L’espace entre les marges est appelé le serpent numérique. Serpent parce que cet espace, avec le temps et les progrès dans l’accessibilité à la communication de la communauté internationale dans son ensemble, monte et change d’échelle.

Les critères retenus peuvent être le nombre d’ordinateurs par habitants, le nombre de sites Web, le coût d’accès à l’Internet, le taux de pénétration télécom, etc.

Les acteurs de la solidarité numérique sont la société civile, le secteur privé international et les Etats.
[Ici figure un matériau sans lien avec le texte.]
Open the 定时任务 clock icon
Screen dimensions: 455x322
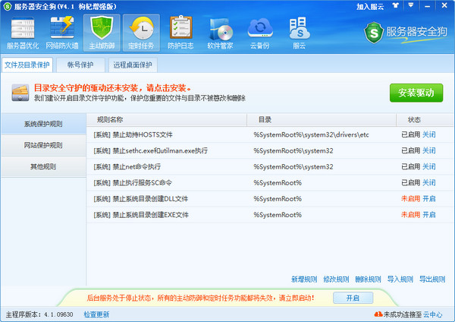[141, 33]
Ils agissent dans le cadre d’une charte de la solidarité numérique (à rédiger, peut-être, par les Nations unies, qui la proposera aux acteurs).

S’agissant du financement, il sera créé un fonds de solidarité numérique - on notera que les sommes obtenues sans douleur serviront principalement à acheter des équipements au Nord - alimenté sur la base de contributions volontaires, selon des modalités à arrêter.
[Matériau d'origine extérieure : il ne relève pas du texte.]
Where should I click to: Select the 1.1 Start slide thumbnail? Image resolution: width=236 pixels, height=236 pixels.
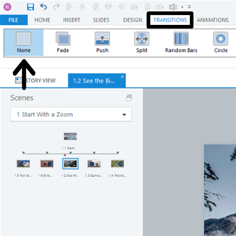coord(70,136)
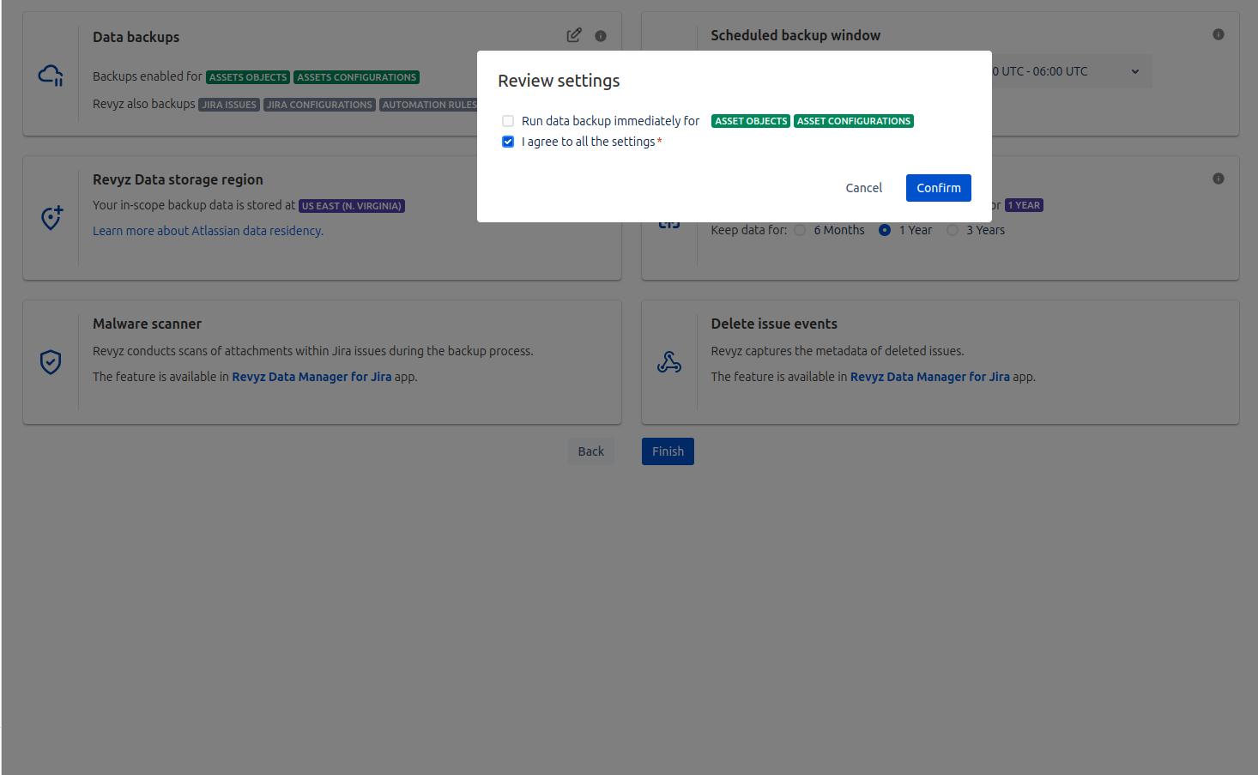Click the info icon in the data retention card
Image resolution: width=1258 pixels, height=775 pixels.
pyautogui.click(x=1218, y=179)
Sous ces réserves, et à titre indicatif, les contributions suivantes pourraient être considérées :

- 1 cent de dollar par communication internationale ;

- 1 dollar par achat d’ordinateur personnel ;

- 1 dollar par équipement réseau, etc.

La solidarité numérique peut ainsi réunir des montants très importants perçus sans douleur parce qu’infimes, destinés à financer l’entrée et le maintien d’un grand nombre de pays du Sud dans le serpent numérique. Ainsi sera absorbé progressivement le fossé numérique, sur le chemin de l’e-civilisation. Ce point de vue rencontre d’ailleurs l’opinion prémonitoire de Bill Gates, qui disait que l’Afrique est le prochain marché technologique.

Pour finir, observons que la division de l’humanité en cours est le fait de l’homme dans son manque de sagesse, imbu de sa science, mais ignorant totalement ses conséquences lointaines, alors que les religions nous ont déjà avertis des dangers de la division de la société humaine. Tant mieux donc si, conscients du danger du fossé numérique, les hommes se sentaient engagés par la solidarité numérique.

Alors, bientôt, les octets, se jouant des distances, partiront de Mombasa à la vitesse de la lumière et visiteront Paris, Oslo, Londres ou New York, chargés de sons, de couleurs, de savoir et de joie. Et les immenses richesses scientifiques et artistiques que la société des hommes accumule dans les bibliothèques depuis des milliers d’années pourront, grâce au numérique porteur de savoir, être partagées, au Nord comme au Sud.

(Source : Le Monde 6 mars 2003)

Post-Scriptum

Abdoulaye Wade est président du Sénégal. Il représentait le Sud lors de la table ronde de Genève (17-28 février) préparatoire au sommet mondial sur la société de l’information, qui doit être organisé en décembre.